Wednesday, March 9, 2016

Monday morning fog

Monday morning fog. The trees fade into the distance and disappear. The bottle lambs do not appear. They're not out back; they're not in the barn. I set the bottles into a lambing pen and there are the bottle lambs, still in the pen into which we dropped them as they finished feeding last night to make feeding less insane. No wonder there are three ewes in the barn maaing for their babies.

When we finish feeding all eight lambs Dave takes a bucket of water to the rams and I feed and water Amy who lambed yesterday morning. The bottle lambs swirl around my ankles. I know from experience that they will follow me right to the pasture gate and that two of them are still small enough to fit through the wire grid on the gate.  Instead of the straight forward path, I sneak out the people door of the barn and run for the gate.

No baas of bottle lambs in pursuit. I climb the gate and walk the driveway toward Dave who is feeding the rams. He grins and gesture. Lamb number 76 has followed me through the gate after all. I return the lamb to the pasture and tie a hog panel across the gate with baling twine. The wire grid of the hog panels blocks the openings in the wire grid of the gate, but it also keeps me from climbing the gate.

I climb an interior fence to the feed area and then climb the stile, hoping to lose or at least confuse the lamb. She follows me into the feed area and stands at the bottom of our perimeter fence staring at me standing at the top of the ladder like stile. If I descend and start across the yard, the lamb will follow me because our perimeter fences have an even bigger wire grid than our gate.
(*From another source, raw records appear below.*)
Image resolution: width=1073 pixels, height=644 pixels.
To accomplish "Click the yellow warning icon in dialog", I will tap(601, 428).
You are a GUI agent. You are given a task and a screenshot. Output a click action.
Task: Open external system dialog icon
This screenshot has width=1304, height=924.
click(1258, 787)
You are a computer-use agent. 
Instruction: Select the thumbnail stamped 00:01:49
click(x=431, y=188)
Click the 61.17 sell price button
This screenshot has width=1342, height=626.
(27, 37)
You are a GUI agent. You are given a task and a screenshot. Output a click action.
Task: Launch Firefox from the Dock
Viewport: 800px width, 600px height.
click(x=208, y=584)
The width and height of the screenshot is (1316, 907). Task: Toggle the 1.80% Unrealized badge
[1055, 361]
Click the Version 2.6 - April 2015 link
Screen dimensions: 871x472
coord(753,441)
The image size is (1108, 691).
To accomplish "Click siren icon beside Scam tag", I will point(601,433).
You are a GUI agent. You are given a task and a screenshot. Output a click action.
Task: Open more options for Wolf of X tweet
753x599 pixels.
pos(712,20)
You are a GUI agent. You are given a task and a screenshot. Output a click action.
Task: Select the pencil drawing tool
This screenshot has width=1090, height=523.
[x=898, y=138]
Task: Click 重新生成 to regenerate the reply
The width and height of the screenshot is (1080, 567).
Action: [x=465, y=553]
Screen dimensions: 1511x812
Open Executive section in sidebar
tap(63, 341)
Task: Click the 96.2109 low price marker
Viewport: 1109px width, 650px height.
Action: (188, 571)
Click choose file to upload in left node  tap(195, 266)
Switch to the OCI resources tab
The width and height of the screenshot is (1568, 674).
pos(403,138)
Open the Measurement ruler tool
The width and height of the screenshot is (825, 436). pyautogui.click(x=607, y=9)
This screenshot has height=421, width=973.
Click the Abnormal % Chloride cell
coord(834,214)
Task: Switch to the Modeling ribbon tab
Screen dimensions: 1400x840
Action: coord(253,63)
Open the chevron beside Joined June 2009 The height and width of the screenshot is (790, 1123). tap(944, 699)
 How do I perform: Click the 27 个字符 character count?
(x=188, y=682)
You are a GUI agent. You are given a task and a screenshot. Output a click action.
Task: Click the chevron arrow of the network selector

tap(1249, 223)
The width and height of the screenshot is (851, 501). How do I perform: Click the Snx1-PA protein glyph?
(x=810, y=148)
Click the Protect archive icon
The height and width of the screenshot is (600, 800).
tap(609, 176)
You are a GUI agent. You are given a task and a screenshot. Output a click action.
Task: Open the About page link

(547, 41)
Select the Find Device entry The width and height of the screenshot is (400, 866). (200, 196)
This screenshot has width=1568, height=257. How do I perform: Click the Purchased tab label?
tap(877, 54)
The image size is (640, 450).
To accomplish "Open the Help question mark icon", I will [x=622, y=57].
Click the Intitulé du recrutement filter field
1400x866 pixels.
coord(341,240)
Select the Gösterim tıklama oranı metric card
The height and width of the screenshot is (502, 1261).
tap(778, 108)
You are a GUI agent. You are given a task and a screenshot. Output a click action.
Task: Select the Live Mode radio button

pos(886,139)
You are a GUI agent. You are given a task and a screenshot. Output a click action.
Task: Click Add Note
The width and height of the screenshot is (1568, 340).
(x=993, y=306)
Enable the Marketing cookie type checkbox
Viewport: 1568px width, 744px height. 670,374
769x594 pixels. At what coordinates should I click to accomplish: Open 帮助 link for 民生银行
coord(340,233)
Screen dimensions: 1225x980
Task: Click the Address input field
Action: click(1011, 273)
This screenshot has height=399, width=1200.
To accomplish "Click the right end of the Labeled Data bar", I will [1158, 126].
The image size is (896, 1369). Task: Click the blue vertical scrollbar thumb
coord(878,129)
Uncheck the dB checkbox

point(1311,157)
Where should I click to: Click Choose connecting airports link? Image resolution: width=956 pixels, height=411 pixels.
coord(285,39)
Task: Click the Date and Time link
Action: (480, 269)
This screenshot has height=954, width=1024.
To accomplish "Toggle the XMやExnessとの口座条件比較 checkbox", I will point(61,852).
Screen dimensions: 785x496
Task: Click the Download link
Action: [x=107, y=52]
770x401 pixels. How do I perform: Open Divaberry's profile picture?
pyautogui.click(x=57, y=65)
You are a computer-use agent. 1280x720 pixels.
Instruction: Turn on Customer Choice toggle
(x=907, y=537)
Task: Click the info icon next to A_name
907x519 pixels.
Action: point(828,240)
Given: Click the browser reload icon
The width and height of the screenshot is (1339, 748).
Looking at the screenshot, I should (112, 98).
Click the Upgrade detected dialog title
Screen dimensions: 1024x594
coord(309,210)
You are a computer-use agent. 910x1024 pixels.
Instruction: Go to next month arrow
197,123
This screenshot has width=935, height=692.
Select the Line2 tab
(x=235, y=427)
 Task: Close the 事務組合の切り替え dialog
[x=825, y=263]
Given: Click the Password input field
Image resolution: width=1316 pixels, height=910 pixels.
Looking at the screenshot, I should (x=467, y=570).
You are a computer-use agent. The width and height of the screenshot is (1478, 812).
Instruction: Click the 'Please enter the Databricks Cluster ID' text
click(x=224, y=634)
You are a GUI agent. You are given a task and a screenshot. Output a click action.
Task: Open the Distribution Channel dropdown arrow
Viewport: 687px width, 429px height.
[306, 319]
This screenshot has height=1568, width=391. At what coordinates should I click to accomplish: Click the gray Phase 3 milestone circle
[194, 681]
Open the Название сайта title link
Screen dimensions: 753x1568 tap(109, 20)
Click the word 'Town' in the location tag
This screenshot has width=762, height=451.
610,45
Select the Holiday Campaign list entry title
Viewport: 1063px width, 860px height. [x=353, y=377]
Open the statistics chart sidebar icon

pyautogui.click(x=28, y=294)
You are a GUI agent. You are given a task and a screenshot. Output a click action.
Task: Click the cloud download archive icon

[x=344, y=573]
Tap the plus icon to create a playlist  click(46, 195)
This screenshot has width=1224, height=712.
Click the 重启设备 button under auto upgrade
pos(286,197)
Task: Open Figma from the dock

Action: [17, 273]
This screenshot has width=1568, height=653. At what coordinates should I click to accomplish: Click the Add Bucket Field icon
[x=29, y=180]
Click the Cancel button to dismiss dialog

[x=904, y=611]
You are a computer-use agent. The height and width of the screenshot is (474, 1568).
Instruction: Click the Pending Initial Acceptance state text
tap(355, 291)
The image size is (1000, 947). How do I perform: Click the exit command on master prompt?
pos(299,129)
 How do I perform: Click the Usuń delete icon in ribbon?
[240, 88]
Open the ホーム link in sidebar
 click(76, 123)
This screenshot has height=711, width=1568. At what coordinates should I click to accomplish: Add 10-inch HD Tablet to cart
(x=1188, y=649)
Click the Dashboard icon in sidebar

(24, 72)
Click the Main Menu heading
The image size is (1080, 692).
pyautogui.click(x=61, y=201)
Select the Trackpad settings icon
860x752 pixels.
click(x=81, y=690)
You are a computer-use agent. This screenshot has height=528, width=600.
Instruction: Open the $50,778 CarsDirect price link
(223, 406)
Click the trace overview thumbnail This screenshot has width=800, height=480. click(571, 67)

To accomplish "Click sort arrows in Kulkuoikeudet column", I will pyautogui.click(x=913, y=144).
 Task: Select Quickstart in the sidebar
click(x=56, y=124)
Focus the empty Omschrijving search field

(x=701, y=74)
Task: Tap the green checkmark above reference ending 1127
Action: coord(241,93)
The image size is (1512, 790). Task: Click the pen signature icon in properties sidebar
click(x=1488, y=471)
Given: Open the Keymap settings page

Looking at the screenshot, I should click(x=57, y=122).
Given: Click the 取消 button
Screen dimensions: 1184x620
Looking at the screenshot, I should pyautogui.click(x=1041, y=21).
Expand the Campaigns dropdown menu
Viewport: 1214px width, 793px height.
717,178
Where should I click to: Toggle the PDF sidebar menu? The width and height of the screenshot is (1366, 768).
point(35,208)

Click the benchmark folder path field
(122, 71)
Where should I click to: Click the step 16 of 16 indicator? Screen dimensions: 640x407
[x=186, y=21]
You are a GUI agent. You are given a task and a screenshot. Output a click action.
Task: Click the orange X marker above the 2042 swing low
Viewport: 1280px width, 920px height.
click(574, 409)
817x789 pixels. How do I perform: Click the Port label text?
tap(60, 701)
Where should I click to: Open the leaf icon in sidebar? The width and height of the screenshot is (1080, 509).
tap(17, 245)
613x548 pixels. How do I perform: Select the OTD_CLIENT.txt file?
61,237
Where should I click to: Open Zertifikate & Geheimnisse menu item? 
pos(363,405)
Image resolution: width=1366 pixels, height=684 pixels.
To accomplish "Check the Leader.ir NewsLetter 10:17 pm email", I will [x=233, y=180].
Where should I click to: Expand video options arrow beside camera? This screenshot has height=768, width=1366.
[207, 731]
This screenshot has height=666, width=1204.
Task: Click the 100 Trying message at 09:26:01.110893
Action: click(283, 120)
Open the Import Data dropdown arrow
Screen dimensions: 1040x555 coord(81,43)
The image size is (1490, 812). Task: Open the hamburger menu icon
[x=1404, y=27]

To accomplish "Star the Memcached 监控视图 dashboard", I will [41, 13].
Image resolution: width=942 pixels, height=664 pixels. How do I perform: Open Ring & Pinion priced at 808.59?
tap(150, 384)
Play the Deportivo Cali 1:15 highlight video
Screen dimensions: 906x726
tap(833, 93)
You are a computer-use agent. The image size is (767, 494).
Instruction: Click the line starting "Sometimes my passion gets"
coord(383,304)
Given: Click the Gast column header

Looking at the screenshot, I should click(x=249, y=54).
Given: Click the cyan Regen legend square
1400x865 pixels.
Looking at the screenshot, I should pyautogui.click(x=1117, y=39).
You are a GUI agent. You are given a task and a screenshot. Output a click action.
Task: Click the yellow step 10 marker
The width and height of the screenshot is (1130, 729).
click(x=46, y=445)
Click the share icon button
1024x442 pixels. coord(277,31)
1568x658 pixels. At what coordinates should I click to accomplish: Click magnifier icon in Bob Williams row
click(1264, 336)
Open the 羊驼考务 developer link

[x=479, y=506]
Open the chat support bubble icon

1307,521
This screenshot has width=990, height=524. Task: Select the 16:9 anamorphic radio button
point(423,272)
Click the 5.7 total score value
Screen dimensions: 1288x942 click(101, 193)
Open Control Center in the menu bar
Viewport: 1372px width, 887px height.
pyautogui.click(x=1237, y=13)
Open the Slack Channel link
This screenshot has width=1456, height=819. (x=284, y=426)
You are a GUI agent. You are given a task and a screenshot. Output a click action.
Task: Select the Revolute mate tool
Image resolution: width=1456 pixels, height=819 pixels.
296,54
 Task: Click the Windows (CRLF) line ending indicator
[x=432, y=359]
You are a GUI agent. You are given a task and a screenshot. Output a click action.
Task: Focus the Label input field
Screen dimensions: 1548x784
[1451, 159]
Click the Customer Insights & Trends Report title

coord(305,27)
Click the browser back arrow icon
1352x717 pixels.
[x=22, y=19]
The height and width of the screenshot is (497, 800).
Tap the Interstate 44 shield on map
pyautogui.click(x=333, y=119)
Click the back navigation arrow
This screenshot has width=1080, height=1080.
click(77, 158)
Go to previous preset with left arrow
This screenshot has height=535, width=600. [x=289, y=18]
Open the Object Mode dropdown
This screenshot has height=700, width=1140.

I stand at the top of the stile hoping that the lamb will lose interest and wander off before I lose patience. "Go back through the barn." Dave shouts. Duh! Talk about early morning fog. I climb back down the stile, walk through the barn, leave by the people door, run across the barnyard, climb over the stile and am out of sight before number 76 stops looking for me in the barn. As long as  Dave is smarter than the lambs, we can still outwit them. The sun burns the fog away before our next feeding.

1 comment:

  1. The fog is beautiful, but a saw the movie at an early age and still get shivers in my spine when I walk into fog. I bet Dave could install foot pegs, one on each side of a sturdy post to help you, and those of us who are closer to social security than registering for the draft, step over the fence. Something small enough that the goats cannot use, but strong enough to hold a 200 lb adult.